Document Engine includes the ability to convert any supported file type into Word, Excel, or PowerPoint. This technology applies a unique hybrid machine learning approach to detect structural elements in the source documents such as paragraphs, tables, and columns.

The PDF-to-Office API license is required to access PDF-to-Office capabilities.

Converting a File to an Office Document

To convert a file to an Office document, post a request to the /api/build(opens in a new tab) endpoint. In the instructions, specify the type parameter as one of the following:

  • docx — convert to Word
  • xlsx — convert to Excel
  • pptx — convert to PowerPoint
Terminal window
curl -X POST http://localhost:5000/api/build \
-H "Authorization: Token token=<API token>" \
-F document=@/path/to/example-document.pdf \
-F instructions='{
"parts": [
{
"file": "document"
}
],
"output": {
"type": "docx"
}
}' \
-o result.docx

For more information on the build instructions, refer to the API Reference(opens in a new tab).

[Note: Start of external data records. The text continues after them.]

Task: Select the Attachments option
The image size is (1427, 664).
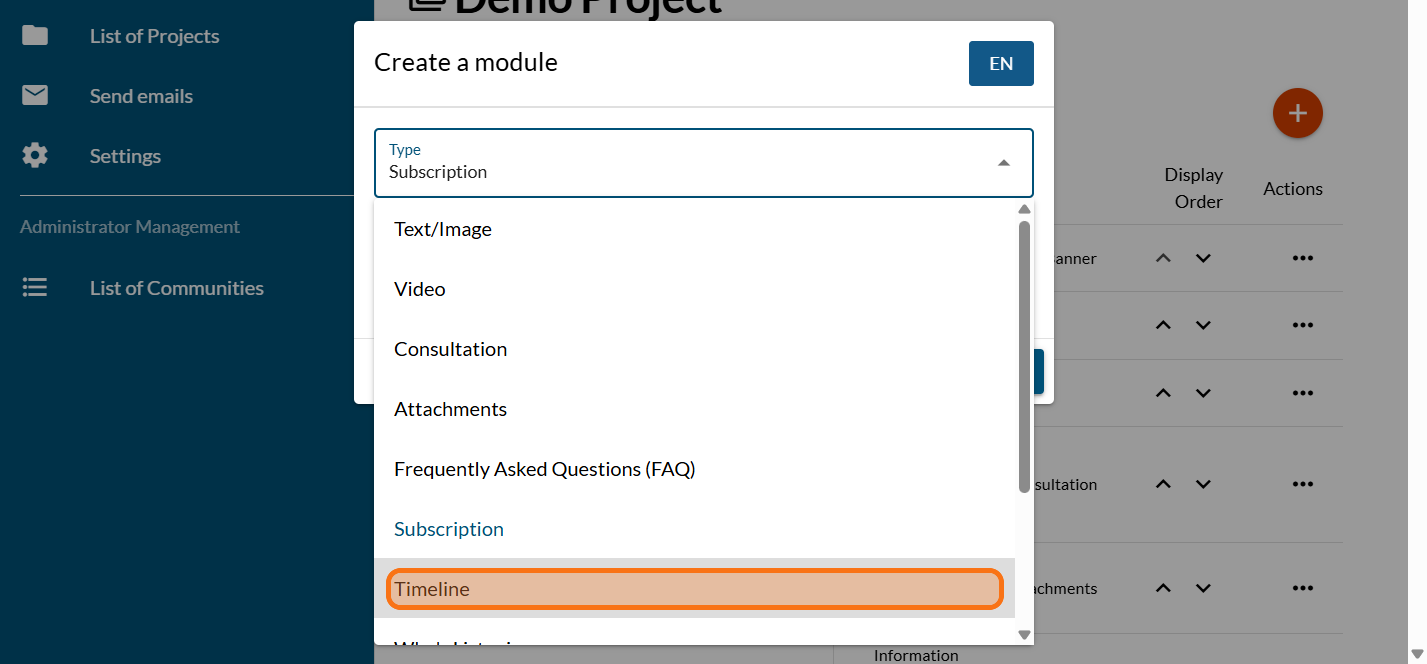Action: pos(694,409)
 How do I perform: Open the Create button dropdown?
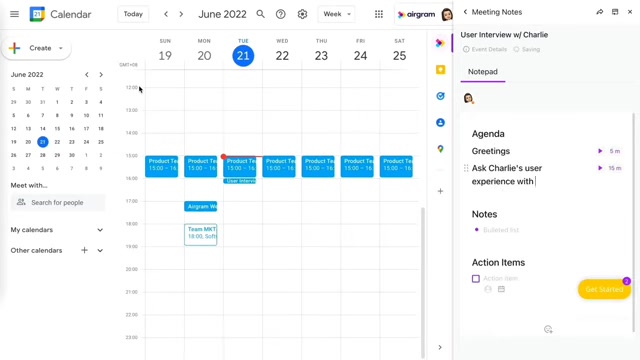(x=61, y=48)
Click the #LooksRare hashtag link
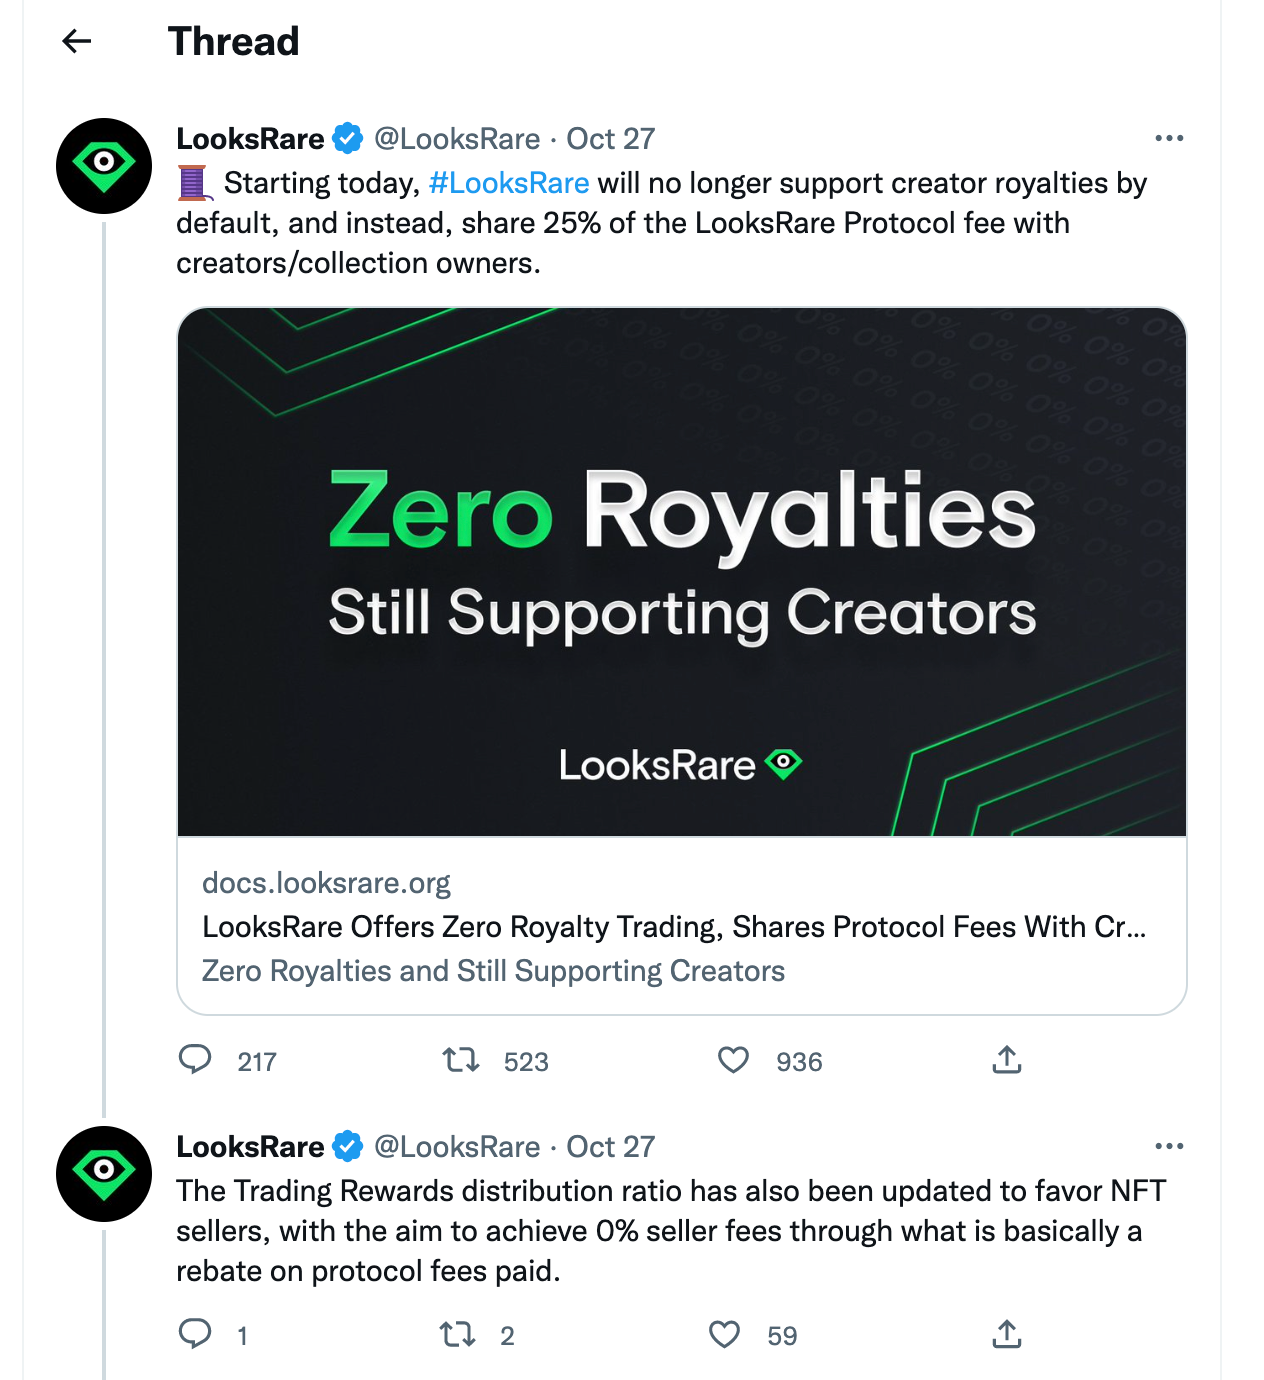 pos(509,183)
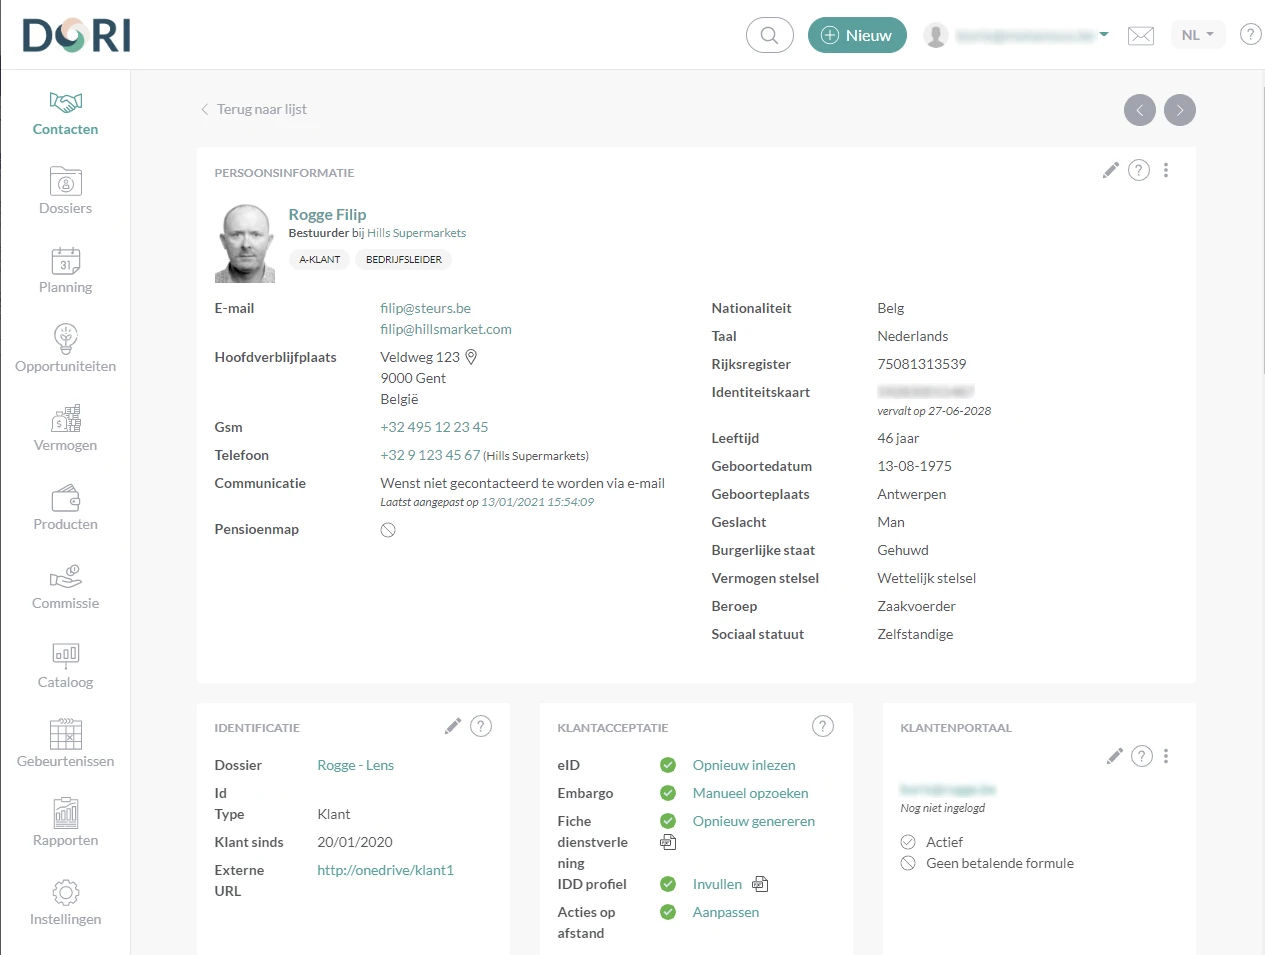Go to next contact with right arrow

coord(1180,110)
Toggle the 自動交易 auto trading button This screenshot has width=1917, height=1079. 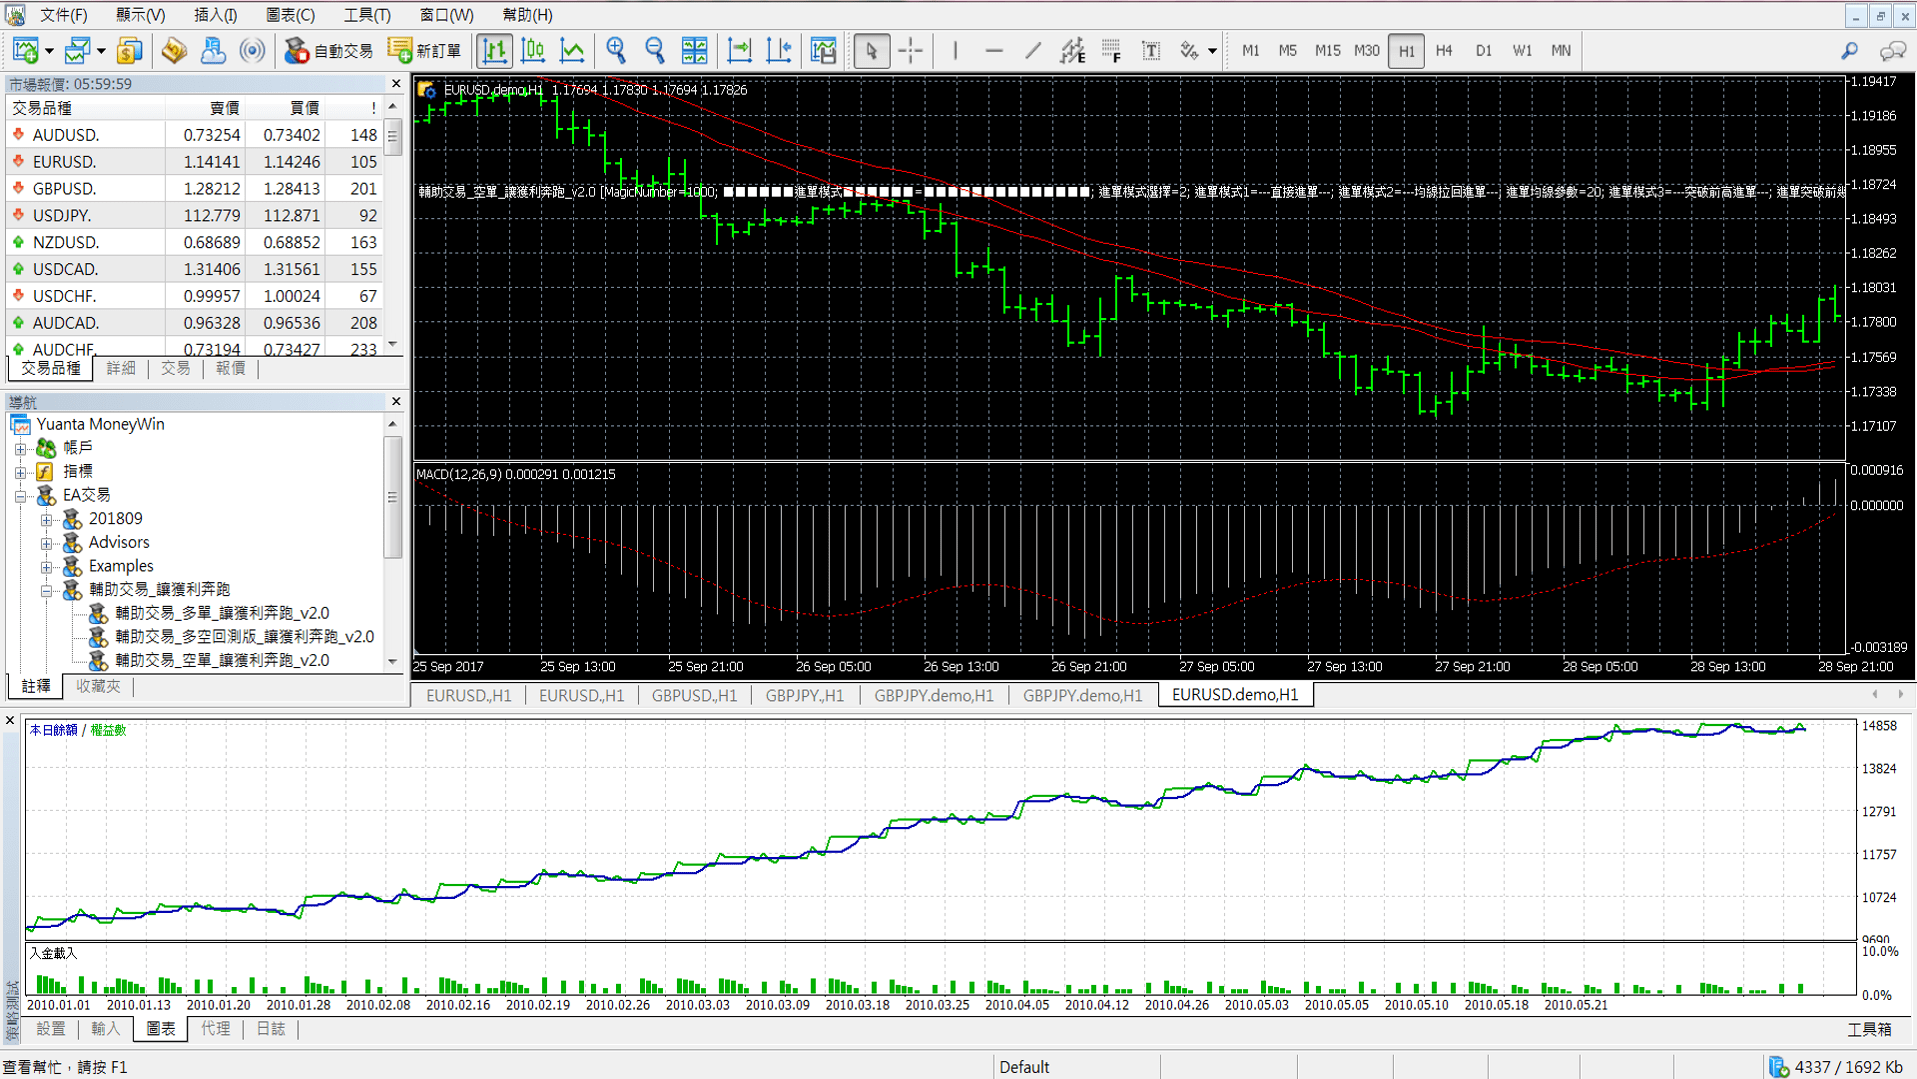tap(329, 51)
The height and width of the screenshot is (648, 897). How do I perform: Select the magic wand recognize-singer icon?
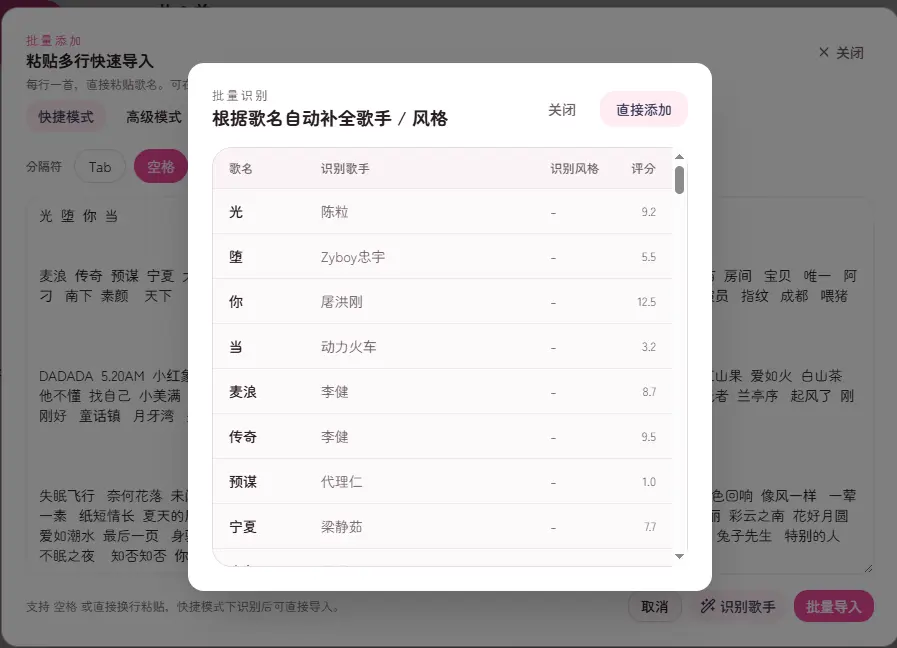[707, 607]
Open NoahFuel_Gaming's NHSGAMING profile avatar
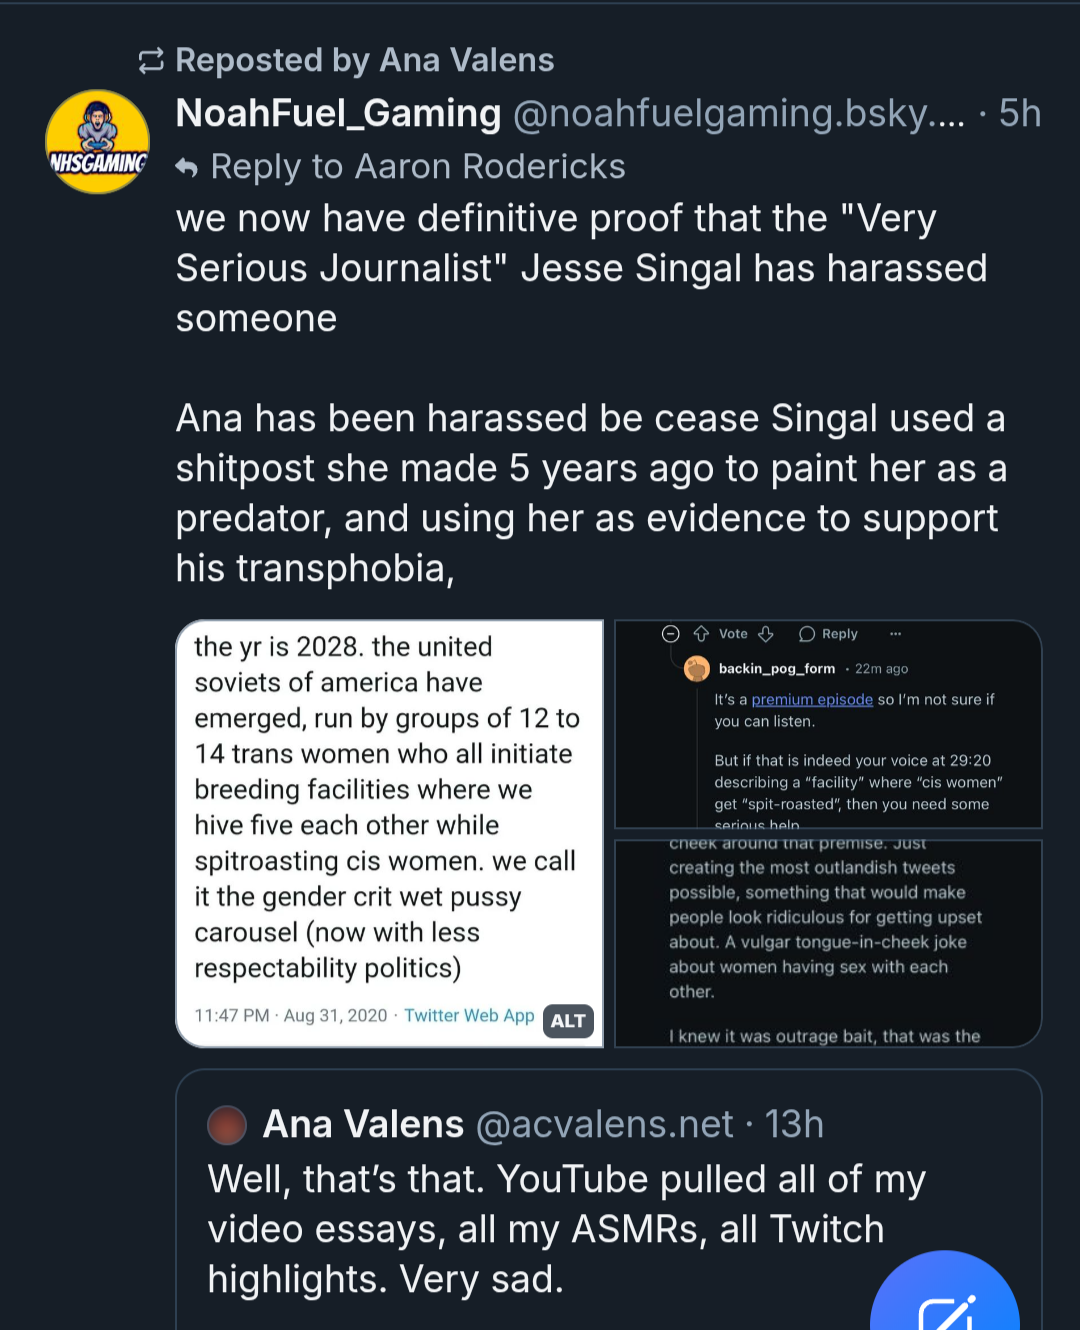Viewport: 1080px width, 1330px height. click(98, 142)
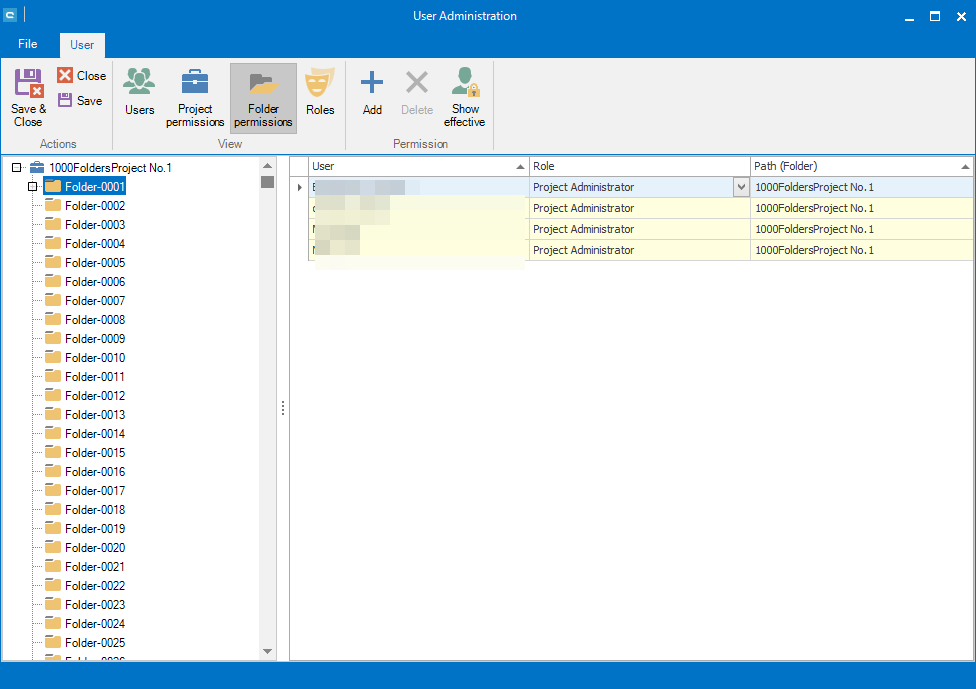
Task: Collapse the 1000FoldersProject No.1 root node
Action: (x=16, y=168)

Converting a Document Engine Document to an Office Document

Build API instructions can be also used to process documents managed by Document Engine. To reference existing documents, use the following part:

{
"document": {
"id": "<document_id>",
"layer_name": "<optional_layer_name"
}
}

For example, to convert a document with the ID my_document to Excel, perform the following request:

Terminal window
curl -X POST http://localhost:5000/api/build \
-H "Authorization: Token token=<API token>" \
-F instructions='{
"parts": [
{
"file": {
"document": {
"id": "my_document"
}
}
}
],
"output": {
"type": "xlsx"
}
}' \
-o result.xlsx